我遇到过最典型的场景:一个接口突然变慢,日志里看不出问题,指标也正常。但一开链路追踪,发现是某个下游服务的某个接口响应时间从 10ms 变成了 3 秒。顺着链路一查,原来是那个服务依赖的 Redis 集群出了故障。
链路数据的关键字段:
- Trace ID:串联整个请求的唯一标识
- Span 耗时:每个环节的耗时分布
- 错误标记:哪个环节抛了异常
3.2.3 事件(Events)
事件是「发生了什么」。比如:发布、配置变更、扩缩容、告警触发、机房切换……
这些事件往往是故障的导火索。我个人的习惯是,在故障时间窗口内,把所有的变更事件拉出来,按时间线排列。很多时候,故障的根因就藏在这些事件里。
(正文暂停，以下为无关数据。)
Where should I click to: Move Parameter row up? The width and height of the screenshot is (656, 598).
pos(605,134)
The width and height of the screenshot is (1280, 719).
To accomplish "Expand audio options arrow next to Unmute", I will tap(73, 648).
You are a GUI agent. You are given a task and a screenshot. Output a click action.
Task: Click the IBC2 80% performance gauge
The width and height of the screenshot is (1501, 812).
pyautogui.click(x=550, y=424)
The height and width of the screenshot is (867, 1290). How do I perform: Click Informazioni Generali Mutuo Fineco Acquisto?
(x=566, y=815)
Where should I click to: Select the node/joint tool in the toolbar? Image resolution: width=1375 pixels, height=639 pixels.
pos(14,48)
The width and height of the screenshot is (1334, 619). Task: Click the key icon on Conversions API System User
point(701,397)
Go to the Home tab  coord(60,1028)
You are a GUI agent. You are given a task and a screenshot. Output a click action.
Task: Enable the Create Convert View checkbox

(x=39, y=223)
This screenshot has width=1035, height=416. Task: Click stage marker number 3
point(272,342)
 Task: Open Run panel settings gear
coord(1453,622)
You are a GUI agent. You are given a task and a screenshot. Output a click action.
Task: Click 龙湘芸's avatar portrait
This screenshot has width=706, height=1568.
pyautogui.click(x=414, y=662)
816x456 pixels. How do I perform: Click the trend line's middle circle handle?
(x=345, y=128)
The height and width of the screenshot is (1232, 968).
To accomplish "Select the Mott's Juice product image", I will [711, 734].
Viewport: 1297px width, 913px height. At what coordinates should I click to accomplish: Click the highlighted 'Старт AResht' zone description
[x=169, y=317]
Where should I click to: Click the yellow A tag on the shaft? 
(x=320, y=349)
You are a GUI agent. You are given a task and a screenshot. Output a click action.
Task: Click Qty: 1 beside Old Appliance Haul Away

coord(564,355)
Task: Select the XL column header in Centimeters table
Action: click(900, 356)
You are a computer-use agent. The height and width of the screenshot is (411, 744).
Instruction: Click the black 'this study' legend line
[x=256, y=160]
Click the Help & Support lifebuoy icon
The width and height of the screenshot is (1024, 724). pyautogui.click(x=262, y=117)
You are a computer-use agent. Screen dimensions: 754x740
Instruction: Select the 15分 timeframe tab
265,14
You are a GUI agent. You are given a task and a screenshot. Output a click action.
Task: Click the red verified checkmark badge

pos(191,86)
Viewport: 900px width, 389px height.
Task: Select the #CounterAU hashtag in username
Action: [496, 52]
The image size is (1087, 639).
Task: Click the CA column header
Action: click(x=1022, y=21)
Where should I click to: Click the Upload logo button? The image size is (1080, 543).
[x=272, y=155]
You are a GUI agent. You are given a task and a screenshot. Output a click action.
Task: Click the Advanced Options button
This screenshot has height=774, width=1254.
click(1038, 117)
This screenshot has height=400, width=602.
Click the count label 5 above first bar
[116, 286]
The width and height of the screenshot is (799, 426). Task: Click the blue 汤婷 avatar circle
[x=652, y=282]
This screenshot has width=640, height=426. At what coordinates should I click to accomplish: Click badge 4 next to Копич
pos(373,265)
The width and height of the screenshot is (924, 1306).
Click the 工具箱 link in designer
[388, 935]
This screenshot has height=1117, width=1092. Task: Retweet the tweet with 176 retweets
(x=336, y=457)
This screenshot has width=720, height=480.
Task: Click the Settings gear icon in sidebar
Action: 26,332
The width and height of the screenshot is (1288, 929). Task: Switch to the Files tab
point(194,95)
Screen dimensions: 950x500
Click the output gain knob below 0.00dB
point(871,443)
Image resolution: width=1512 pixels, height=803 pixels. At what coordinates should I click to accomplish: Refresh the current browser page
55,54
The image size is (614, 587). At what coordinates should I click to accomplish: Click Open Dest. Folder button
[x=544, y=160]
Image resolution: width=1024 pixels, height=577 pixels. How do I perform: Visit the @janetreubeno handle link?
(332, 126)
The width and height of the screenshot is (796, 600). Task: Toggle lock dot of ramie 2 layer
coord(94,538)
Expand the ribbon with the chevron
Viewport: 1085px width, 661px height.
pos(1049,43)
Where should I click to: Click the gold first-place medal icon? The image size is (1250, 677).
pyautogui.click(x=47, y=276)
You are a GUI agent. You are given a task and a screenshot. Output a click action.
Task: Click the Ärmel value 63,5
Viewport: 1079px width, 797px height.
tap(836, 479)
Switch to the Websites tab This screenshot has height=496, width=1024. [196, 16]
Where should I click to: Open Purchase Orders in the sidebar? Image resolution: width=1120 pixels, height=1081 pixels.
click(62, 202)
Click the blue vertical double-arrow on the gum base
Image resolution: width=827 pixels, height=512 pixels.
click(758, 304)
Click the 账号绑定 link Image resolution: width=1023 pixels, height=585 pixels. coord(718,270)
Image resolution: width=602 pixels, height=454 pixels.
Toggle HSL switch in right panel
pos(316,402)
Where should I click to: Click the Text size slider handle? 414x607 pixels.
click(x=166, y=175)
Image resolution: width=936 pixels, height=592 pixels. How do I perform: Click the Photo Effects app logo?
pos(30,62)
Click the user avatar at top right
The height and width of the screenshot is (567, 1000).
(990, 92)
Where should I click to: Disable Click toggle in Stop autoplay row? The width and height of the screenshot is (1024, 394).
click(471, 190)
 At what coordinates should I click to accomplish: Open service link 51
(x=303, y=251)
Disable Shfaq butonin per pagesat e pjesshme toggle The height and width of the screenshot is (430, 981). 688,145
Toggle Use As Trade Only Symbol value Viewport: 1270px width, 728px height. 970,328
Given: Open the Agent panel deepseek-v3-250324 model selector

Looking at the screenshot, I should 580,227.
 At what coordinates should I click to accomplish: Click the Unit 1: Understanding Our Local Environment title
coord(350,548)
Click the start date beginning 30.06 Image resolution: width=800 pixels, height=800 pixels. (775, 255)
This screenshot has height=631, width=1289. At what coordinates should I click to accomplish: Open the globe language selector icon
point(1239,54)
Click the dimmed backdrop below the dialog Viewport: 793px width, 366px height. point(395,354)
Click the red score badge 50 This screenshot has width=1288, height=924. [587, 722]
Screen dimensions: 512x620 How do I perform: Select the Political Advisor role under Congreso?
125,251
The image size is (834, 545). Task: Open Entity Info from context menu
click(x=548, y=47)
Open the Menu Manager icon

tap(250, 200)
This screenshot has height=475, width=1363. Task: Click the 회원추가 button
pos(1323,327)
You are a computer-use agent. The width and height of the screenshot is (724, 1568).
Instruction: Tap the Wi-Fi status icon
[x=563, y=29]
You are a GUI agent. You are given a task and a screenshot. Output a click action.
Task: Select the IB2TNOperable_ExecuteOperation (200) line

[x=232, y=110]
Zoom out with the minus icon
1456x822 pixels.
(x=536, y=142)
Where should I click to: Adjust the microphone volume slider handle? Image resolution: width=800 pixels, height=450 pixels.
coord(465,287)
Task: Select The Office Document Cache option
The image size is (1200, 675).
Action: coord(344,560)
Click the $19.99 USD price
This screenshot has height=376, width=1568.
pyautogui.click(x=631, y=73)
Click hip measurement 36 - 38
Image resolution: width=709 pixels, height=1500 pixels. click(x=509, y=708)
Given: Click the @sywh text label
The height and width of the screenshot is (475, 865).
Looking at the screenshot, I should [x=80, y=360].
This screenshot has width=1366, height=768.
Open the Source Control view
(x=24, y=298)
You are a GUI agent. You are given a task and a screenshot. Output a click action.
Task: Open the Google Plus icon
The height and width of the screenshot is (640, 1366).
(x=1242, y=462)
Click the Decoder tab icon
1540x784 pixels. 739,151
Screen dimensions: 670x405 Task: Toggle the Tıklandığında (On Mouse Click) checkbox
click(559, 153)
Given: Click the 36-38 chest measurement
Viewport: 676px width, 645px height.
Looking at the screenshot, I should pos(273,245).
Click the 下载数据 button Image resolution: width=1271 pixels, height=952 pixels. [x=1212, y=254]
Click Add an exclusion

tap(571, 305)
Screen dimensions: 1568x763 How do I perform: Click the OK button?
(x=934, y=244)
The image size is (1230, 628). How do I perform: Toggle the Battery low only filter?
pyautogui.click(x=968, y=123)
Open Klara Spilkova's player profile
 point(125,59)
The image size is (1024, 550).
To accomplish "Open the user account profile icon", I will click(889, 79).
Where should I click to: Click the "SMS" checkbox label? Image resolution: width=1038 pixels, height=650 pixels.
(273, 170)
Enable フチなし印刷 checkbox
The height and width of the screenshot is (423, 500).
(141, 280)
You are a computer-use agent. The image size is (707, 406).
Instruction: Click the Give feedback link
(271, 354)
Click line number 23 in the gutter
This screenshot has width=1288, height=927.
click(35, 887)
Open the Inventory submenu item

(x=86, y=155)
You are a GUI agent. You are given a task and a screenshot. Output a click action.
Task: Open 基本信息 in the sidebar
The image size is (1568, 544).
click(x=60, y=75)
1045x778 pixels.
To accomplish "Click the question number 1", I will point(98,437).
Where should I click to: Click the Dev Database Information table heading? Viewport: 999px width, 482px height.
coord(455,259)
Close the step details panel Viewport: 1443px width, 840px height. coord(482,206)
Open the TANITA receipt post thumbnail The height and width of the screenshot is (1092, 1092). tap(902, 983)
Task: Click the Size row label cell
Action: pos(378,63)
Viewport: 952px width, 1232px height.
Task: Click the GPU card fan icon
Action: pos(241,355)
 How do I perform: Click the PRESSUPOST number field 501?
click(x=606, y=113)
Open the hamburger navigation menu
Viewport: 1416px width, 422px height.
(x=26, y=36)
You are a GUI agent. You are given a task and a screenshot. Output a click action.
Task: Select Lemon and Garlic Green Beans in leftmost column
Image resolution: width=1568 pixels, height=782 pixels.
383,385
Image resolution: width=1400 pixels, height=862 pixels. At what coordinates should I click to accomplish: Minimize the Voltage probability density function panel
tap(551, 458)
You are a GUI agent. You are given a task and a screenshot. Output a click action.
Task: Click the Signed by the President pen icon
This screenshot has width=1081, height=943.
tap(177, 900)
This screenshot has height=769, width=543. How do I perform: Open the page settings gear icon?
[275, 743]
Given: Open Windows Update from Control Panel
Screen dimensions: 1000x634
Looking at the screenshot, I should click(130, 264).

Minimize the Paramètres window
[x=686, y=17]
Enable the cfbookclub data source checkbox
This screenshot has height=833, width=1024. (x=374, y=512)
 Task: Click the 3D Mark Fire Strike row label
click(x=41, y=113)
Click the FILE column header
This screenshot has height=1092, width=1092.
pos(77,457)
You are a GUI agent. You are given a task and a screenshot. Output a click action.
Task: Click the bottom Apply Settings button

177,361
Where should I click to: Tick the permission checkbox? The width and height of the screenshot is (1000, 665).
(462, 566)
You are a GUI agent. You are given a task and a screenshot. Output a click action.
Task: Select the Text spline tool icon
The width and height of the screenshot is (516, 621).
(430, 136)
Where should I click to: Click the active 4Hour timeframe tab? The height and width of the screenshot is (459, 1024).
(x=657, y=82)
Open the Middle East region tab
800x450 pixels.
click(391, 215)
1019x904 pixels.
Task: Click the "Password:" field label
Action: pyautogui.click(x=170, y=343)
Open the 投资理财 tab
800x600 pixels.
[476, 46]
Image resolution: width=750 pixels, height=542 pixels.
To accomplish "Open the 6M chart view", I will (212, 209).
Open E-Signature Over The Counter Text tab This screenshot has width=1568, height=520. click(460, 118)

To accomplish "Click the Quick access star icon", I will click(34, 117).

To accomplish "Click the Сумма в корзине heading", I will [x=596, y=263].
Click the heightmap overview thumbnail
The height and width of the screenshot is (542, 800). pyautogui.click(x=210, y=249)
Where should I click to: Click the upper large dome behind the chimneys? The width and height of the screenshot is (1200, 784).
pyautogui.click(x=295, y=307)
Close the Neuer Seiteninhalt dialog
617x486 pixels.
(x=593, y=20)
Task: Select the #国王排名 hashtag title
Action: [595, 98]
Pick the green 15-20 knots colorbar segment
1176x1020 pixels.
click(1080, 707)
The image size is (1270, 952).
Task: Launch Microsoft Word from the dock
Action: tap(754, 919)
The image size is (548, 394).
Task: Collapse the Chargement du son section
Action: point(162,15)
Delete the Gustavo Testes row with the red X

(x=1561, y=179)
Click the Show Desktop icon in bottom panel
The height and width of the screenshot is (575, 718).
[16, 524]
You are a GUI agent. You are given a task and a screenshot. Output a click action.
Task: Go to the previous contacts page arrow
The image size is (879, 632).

注意:事件数据一定要有自动化的采集机制。别靠人工记录,人记不住,也记不准。我曾经吃过这个亏——运维说「没改过配置」,结果一查审计日志,半小时前刚有人改了负载均衡策略。
3.3 上下文信息收集:变更记录、代码版本、配置
日志和监控告诉你「出了什么问题」,上下文信息告诉你「为什么会出现这个问题」。
3.3.1 变更记录
变更记录是根因分析里最重要的上下文。没有之一。
我统计过自己经手的故障,大概 70% 以上都和变更有关。发布新代码、修改配置、升级中间件、调整网络策略……每一次变更都是一次风险注入。
收集变更记录时,重点关注:
- 变更时间:和故障发生时间是否吻合?
- 变更内容:改了什么?为什么改?
- 变更人:方便后续回溯沟通
- 变更审批记录:有没有经过 review?
3.3.2 代码版本
代码版本信息能帮你快速定位「是不是这次发布引入的问题」。
我建议你在故障发生时,第一时间确认:
- 当前运行的代码版本:Git commit ID、tag 或 release 版本号
- 上一个稳定版本:对比两个版本的 diff
- 最近几次提交记录:特别是和故障模块相关的提交
嗯,这里要注意一点:有时候代码版本是对的,但构建出来的二进制包有问题。所以最好能保留每次构建的产物和构建日志。
3.3.3 配置
配置是故障的隐形杀手。代码没变,配置一变,系统可能就崩了。
我遇到过最离谱的一次:一个配置项从「true」改成了「True」,大小写不一样,结果整个配置解析失败,服务直接起不来。排查了整整两个小时才发现。
配置信息收集要点:
- 配置中心版本:配置有没有被修改?谁改的?什么时候改的?
- 配置生效范围:是全量生效还是灰度?
- 配置依赖关系:这个配置会影响哪些模块?
总结一下:故障信息收集不是简单的「把数据拉出来」,而是要有目的、有结构地去采集。日志看细节,监控看趋势,上下文看原因。三者缺一不可。
我曾经在一次大故障复盘时,发现团队花了 4 个小时在排查,但前 2 个小时都在「找数据」。从那以后,我推动团队做了故障信息自动采集的脚本,把日志、监控、变更记录一键打包。效果立竿见影——平均故障定位时间缩短了 60%。
说白了,信息收集这件事,功夫在平时。别等故障来了才想着怎么捞数据。提前把采集方案、工具链、流程都准备好,故障来了你才能从容应对。